> [EXERCISE DIRECTIONS]:
The records sit below. Return every line in them that holds the word "file".

Saved data entries

--------------------------------

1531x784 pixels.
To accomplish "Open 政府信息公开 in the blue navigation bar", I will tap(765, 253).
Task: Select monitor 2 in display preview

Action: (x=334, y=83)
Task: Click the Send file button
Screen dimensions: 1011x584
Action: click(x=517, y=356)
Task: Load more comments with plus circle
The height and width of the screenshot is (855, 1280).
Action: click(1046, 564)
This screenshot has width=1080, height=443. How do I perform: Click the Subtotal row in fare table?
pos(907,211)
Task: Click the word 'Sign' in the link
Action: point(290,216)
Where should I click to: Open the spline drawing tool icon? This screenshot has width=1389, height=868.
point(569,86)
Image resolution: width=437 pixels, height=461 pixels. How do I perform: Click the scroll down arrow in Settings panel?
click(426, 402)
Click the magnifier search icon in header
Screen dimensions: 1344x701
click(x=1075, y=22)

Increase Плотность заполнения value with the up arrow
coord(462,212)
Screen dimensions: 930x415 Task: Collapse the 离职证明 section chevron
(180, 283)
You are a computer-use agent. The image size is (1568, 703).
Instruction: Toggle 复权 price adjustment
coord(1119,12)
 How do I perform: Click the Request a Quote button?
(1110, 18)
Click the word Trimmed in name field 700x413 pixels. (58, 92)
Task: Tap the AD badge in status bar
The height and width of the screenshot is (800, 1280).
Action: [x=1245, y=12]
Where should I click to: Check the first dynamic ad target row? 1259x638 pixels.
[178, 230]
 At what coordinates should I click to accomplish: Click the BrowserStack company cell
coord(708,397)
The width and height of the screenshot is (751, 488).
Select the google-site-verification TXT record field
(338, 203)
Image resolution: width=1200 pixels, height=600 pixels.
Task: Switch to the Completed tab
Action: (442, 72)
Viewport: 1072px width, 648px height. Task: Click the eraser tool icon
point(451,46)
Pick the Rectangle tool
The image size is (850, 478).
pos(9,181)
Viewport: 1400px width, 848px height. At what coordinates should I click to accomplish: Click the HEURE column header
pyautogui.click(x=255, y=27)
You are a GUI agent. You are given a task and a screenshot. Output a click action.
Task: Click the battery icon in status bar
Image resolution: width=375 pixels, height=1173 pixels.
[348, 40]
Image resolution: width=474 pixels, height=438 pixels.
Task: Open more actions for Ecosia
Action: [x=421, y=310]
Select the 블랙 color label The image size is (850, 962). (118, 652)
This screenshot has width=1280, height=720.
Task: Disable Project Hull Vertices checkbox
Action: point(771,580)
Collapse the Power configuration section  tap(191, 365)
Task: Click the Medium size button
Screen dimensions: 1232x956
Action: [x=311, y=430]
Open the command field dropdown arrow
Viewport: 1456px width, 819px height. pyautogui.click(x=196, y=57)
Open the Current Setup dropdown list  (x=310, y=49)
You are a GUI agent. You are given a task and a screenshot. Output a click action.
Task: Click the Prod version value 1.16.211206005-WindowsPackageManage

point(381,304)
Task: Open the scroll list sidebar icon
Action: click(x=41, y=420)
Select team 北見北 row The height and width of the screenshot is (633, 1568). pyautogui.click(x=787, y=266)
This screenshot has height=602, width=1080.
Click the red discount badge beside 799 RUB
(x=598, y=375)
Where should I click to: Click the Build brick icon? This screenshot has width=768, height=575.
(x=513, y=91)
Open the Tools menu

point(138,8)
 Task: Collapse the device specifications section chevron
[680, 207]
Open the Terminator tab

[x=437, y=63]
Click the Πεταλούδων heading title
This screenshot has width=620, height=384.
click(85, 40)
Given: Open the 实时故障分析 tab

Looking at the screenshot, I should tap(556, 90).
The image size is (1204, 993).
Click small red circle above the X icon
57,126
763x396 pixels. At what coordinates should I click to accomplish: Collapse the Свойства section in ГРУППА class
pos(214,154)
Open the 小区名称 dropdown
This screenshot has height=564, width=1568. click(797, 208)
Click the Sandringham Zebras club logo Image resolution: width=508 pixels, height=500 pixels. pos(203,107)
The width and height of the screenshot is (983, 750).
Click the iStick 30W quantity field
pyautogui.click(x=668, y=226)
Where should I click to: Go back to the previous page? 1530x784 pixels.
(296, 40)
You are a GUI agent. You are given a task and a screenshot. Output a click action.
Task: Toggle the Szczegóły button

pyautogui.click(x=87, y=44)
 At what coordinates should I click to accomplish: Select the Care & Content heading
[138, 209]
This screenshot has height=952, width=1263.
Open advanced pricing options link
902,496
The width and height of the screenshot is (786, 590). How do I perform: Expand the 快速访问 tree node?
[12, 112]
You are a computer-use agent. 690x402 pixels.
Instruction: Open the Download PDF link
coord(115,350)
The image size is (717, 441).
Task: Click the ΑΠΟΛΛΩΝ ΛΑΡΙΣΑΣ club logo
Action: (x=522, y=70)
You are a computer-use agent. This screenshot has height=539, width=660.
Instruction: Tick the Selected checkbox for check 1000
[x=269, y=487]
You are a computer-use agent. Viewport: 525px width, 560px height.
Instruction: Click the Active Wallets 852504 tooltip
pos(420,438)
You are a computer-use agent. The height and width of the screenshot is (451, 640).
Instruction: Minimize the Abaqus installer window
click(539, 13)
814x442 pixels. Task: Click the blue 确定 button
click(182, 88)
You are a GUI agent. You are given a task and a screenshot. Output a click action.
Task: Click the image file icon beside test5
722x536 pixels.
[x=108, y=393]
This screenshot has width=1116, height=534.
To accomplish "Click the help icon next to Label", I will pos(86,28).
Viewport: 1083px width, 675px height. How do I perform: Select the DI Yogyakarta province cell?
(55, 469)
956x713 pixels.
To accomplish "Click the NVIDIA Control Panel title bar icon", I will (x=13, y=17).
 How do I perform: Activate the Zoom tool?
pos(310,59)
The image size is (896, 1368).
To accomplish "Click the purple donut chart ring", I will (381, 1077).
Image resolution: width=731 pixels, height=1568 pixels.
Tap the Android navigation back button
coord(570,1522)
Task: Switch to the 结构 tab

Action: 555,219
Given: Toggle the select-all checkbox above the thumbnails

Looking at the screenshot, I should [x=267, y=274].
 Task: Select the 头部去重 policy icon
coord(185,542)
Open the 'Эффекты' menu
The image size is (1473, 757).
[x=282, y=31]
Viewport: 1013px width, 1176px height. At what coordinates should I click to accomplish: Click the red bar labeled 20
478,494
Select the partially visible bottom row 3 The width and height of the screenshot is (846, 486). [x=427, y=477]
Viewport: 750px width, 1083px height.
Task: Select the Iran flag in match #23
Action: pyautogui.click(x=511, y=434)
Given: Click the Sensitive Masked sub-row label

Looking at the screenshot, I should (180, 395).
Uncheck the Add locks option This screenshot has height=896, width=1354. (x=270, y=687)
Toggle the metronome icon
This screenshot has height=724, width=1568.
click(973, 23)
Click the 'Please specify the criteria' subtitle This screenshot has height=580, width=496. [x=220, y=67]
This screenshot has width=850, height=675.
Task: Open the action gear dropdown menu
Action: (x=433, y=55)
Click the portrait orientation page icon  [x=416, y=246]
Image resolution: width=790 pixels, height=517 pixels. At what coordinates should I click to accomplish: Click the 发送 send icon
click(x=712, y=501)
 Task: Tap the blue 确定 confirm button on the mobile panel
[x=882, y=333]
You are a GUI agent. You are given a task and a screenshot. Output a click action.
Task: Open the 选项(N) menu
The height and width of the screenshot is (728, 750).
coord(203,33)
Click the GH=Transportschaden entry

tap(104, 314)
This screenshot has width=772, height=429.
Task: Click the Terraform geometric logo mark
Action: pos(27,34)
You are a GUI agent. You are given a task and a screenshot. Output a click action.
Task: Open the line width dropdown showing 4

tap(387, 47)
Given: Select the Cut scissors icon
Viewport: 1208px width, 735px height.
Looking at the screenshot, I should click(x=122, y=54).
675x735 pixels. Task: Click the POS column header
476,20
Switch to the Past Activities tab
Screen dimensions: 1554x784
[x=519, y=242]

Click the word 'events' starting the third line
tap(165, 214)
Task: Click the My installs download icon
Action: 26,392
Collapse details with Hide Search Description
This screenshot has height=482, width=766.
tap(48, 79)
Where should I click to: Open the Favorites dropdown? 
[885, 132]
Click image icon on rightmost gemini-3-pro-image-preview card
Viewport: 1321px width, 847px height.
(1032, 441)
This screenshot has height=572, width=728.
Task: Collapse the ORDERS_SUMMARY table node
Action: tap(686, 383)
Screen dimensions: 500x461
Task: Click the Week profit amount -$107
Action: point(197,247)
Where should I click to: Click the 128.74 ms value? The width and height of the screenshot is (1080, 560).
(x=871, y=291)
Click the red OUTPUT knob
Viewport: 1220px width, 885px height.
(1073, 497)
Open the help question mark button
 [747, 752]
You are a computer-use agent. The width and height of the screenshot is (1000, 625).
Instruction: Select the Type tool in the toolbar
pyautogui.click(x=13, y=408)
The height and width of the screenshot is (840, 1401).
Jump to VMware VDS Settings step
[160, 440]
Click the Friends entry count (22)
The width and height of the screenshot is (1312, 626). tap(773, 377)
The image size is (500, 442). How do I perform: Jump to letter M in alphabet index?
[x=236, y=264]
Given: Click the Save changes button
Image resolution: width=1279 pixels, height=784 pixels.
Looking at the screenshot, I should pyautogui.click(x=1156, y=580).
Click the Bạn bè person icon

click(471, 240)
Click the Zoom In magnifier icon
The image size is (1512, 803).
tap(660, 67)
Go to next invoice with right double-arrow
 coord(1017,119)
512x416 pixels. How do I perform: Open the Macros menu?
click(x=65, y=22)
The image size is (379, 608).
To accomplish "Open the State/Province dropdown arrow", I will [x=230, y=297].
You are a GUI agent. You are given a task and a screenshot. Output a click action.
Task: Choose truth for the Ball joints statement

--------------------------------

> [RESULT BELOW]:
Task: Click the Send file button
Task: Click the image file icon beside test5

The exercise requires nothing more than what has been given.